I love getting my quarterly journals, so imagine my happiness when I saw the sunny cover of my new Tin House (Volume 11, Number 1) smiling up at me from the stack in my mailbox. With a big, blue HOPE boldly positioned on the front, I “hoped” its innards would match the margarine sun steadily smiling at me from the cover.
From a literary standpoint, its been a rough few days for me. After the unsettling news about Walmart’s retail of online books (not acceptable), topped by Target’s more recent name in the price-drop game (more acceptable than Walmart/still not acceptable), I desperately needed some of that emblazoned HOPE. So, consider my joy as I tore off the plastic and found this awaiting me…
Editor’s (Hope) Note
The clouds are parting. We have escaped global economic disaster. It’s a bright day; across the globe, people are cleaning up and cooling down, and wars over oil, land, and tribe are so overrated…for culture, it is a time to rejoice, as the internet has gifted us with the ability to transcend the borders of race, politics, and religion that have always divided us. We are now recognizing each other’s humanity, are connected and transformed by each other’s experiences.

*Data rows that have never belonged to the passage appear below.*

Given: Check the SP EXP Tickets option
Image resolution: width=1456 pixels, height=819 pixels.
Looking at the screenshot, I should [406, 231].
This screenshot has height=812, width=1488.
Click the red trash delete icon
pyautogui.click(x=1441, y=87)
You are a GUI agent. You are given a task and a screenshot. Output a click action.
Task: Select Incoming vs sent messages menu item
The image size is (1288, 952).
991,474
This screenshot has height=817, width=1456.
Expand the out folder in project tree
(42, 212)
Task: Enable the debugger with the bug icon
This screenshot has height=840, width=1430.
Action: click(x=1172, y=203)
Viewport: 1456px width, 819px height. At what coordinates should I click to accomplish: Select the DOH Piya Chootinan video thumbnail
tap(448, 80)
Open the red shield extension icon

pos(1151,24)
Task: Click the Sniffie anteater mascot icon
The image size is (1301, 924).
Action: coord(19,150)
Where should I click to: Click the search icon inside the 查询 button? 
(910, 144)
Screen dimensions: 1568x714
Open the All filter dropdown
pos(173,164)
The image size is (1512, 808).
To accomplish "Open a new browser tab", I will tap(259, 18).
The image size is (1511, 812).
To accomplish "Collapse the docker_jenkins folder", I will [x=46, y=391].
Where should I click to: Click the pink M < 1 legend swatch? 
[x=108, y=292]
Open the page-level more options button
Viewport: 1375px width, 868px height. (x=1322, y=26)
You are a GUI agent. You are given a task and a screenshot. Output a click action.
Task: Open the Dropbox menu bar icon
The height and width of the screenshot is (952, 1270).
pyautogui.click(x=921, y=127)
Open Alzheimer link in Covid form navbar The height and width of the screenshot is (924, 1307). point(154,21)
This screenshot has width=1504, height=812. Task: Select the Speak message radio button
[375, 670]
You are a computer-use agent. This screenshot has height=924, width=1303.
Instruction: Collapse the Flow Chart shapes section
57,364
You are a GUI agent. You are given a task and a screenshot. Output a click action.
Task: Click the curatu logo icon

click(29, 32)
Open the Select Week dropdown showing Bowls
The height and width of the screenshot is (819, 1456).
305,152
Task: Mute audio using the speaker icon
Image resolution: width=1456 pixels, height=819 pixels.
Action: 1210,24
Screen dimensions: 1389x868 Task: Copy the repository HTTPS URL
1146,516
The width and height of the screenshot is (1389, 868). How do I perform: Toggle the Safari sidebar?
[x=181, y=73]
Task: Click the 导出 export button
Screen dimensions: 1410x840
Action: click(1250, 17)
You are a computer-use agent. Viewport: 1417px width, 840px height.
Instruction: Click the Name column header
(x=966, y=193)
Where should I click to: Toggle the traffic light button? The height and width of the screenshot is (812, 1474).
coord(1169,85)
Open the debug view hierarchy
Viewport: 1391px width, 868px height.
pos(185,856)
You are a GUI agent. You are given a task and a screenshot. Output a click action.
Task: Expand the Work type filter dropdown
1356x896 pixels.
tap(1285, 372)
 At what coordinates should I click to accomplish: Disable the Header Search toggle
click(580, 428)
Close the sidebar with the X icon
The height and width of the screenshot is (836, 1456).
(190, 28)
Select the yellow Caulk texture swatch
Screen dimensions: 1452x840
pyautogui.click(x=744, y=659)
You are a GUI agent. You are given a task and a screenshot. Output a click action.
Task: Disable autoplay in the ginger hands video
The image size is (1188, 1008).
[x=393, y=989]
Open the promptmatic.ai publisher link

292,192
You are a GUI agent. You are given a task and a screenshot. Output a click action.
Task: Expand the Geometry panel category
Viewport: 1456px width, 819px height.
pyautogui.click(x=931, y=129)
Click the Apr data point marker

A shot in the arm, this reassuring little paragraph at least convinced me that there was much to rejoice over, regardless of what I fear will be the armageddon of literary retail. But I digress…
My Tin luck continued when I scanned the Fiction contents and spotted senior editor Michelle Wildgen’s interview with author Lorrie Moore. Eagerly anticipating my e-notice for Moore’s new title, A Gate at the Stairs (queued up at #2, public library style), I tossed all else to the side and got down to reading this fine journalistic endeavor. Upon finishing the piece, I realized it was really, really good. Notably so. Quite colorful and enjoyable, in fact.
With a nod to Tin House (no, I’m not affiliated with them in any way), I tackled the rest of my day with optimistic gusto. I ticked off my “to do” list with an extra step in my stride, inwardly content knowing that the world of fine literature would continue in spite of corporate competition.
As the day wore down, I put my feet up and began my scan of blog favorites, startling at the title of the day’s post on NYT’s Paper Cuts. Like some sort of Tin House Twilight Zone, I see Stray Questions for: Michelle Wildgen, the very same crafty senior editor Wildgen of Moore’s interview. With that, I decided to call it a day by tossing my Tin House talisman to the side.
Now as we all know, life is a heads or tails kind of affair. A world of chance and opposing forces. So as I got up to turn out the light, I noticed my Tin House was staring back at me, not with a HOPEful sun, but with a bedeviled DREAD written in Infernal red. Unbeknownst to me, my mailman had inadvertently saved my day. Had he put my Tin House in the box on the flipside, life would have taken on a much more fatalistic tone: dual covers offering dual perspectives. Chalking it up to fate, I flipped it back to the sunny side, switched off the light, and went to bed while pondering the potent powers of persuasion.